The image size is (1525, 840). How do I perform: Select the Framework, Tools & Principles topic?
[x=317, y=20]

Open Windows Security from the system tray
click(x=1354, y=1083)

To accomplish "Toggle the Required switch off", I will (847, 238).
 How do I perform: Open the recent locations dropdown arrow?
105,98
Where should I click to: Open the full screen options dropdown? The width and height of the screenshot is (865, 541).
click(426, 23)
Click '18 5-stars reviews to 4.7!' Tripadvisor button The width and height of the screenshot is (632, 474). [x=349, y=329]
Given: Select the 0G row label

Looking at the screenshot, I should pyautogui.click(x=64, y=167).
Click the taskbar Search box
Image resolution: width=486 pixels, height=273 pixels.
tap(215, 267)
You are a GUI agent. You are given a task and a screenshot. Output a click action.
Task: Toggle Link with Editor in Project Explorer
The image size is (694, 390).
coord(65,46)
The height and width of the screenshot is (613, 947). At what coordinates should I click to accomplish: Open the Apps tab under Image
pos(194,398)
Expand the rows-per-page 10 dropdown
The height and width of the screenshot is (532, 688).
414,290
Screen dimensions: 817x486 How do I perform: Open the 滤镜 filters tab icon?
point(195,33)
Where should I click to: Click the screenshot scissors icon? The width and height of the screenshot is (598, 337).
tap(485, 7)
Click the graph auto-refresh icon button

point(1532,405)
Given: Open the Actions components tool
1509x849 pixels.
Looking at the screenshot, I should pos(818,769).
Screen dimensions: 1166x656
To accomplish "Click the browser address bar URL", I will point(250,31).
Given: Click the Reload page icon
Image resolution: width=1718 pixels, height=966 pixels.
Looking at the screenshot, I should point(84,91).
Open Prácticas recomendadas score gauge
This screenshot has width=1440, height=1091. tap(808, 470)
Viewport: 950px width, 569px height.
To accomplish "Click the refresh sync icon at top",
══════
__What is required__: Each line above is to be restated exactly.

__Answer for the task__:
The image size is (1525, 840). How do I perform: Select the Framework, Tools & Principles topic?
[x=317, y=20]

Open Windows Security from the system tray
click(x=1354, y=1083)

To accomplish "Toggle the Required switch off", I will (847, 238).
 How do I perform: Open the recent locations dropdown arrow?
105,98
Where should I click to: Open the full screen options dropdown? The width and height of the screenshot is (865, 541).
click(426, 23)
Click '18 5-stars reviews to 4.7!' Tripadvisor button The width and height of the screenshot is (632, 474). [x=349, y=329]
Given: Select the 0G row label

Looking at the screenshot, I should pyautogui.click(x=64, y=167).
Click the taskbar Search box
Image resolution: width=486 pixels, height=273 pixels.
tap(215, 267)
You are a GUI agent. You are given a task and a screenshot. Output a click action.
Task: Toggle Link with Editor in Project Explorer
The image size is (694, 390).
coord(65,46)
The height and width of the screenshot is (613, 947). At what coordinates should I click to accomplish: Open the Apps tab under Image
pos(194,398)
Expand the rows-per-page 10 dropdown
The height and width of the screenshot is (532, 688).
414,290
Screen dimensions: 817x486 How do I perform: Open the 滤镜 filters tab icon?
point(195,33)
Where should I click to: Click the screenshot scissors icon? The width and height of the screenshot is (598, 337).
tap(485, 7)
Click the graph auto-refresh icon button

point(1532,405)
Given: Open the Actions components tool
1509x849 pixels.
Looking at the screenshot, I should pos(818,769).
Screen dimensions: 1166x656
To accomplish "Click the browser address bar URL", I will point(250,31).
Given: Click the Reload page icon
Image resolution: width=1718 pixels, height=966 pixels.
Looking at the screenshot, I should point(84,91).
Open Prácticas recomendadas score gauge
This screenshot has width=1440, height=1091. tap(808, 470)
Viewport: 950px width, 569px height.
To accomplish "Click the refresh sync icon at top",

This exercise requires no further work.